There are no prizes for coping. So why are we trying to do this on our own?
I’ve been thinking about this a lot, because I think one of the biggest sources of stress in parenting isn’t just what we’re doing - it’s the feeling that it’s all on us. And it isn’t meant to be.
I remember a time when my children were younger and everything felt relentless. No sleep, constant noise, work, emotions, the lot. And a friend said, very casually, “Why don’t we just swap for a couple of hours?” She took my children. I took hers the next day. And those few hours felt like a revelation. Not because I did anything extraordinary, but because I stopped. And eventually we made it regular - and even agreed that part of that time had to be a proper break, not just catching up on everything we hadn’t done.
Because that’s the trap, isn’t it? When we finally get a moment, we fill it.

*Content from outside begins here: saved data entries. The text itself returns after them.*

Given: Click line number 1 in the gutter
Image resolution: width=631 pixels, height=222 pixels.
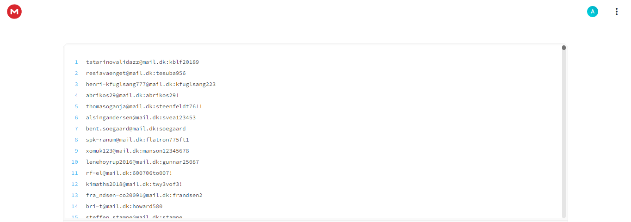Looking at the screenshot, I should click(x=76, y=62).
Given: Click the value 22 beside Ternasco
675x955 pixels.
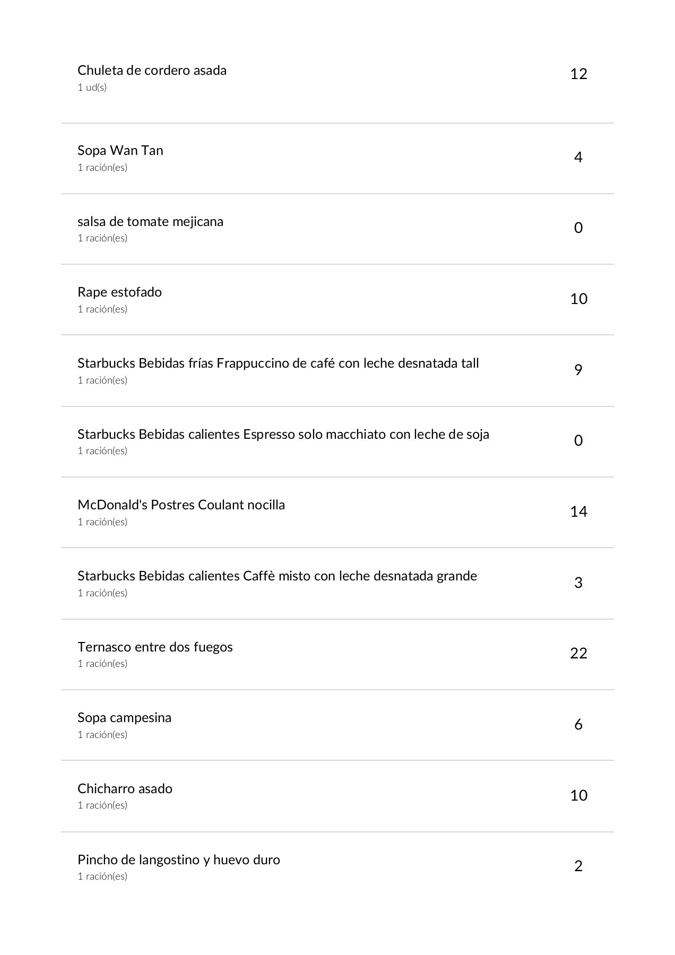Looking at the screenshot, I should pos(578,653).
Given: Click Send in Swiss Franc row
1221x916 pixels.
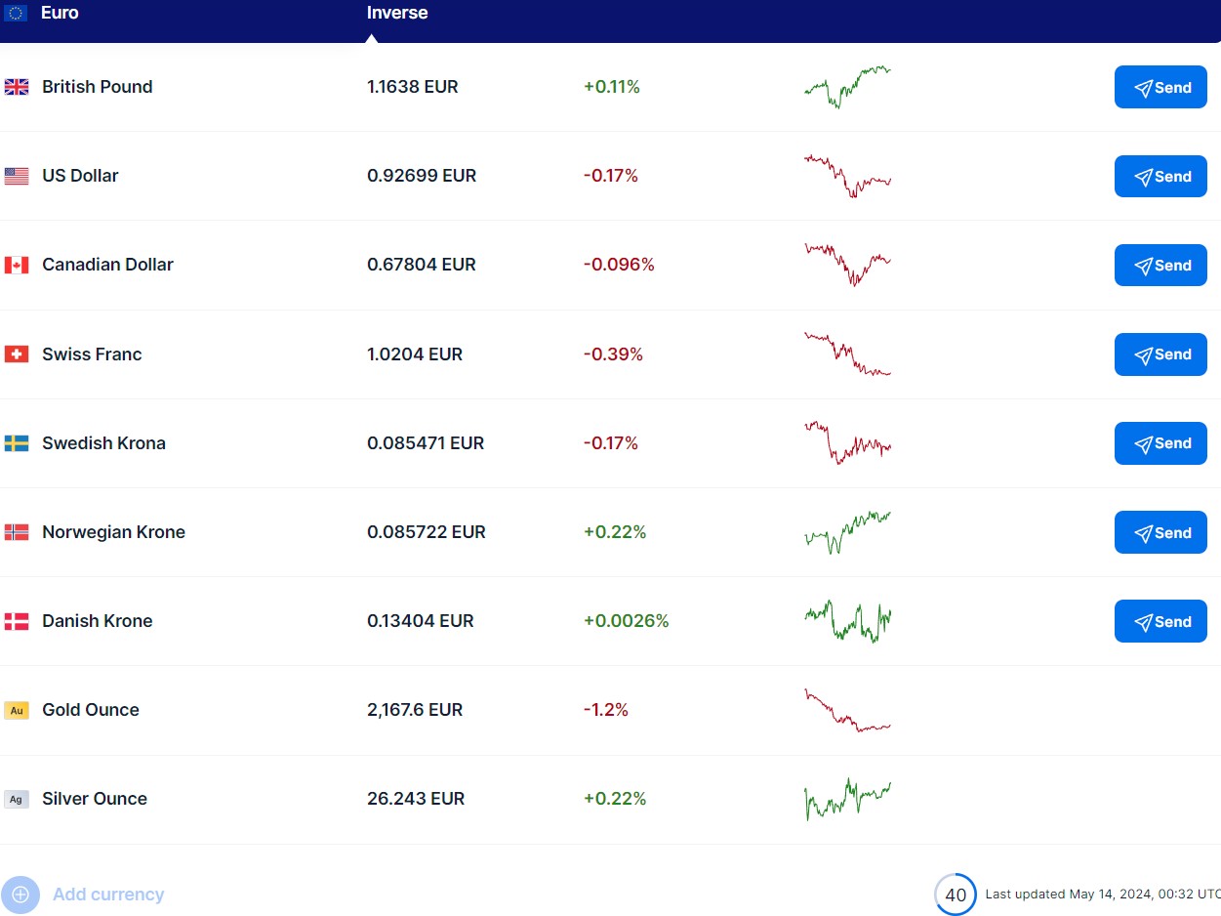Looking at the screenshot, I should [x=1160, y=354].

But what if we didn’t? What if we let ourselves be supported instead?
Somewhere along the line, many of us picked up the idea that we should be able to manage it all - our children, our homes, our work - without needing help. And that if we do need help, we’re not coping. But the opposite is true. Parenting works better when it’s shared. When we borrow time, borrow energy, borrow each other’s sanity.
So maybe this isn’t about doing more. Maybe it’s about asking more.
One small swap. One shared afternoon. Asking more often, could you…?
Because we were never meant to do this alone.
Thank you for pausing with me. Take care.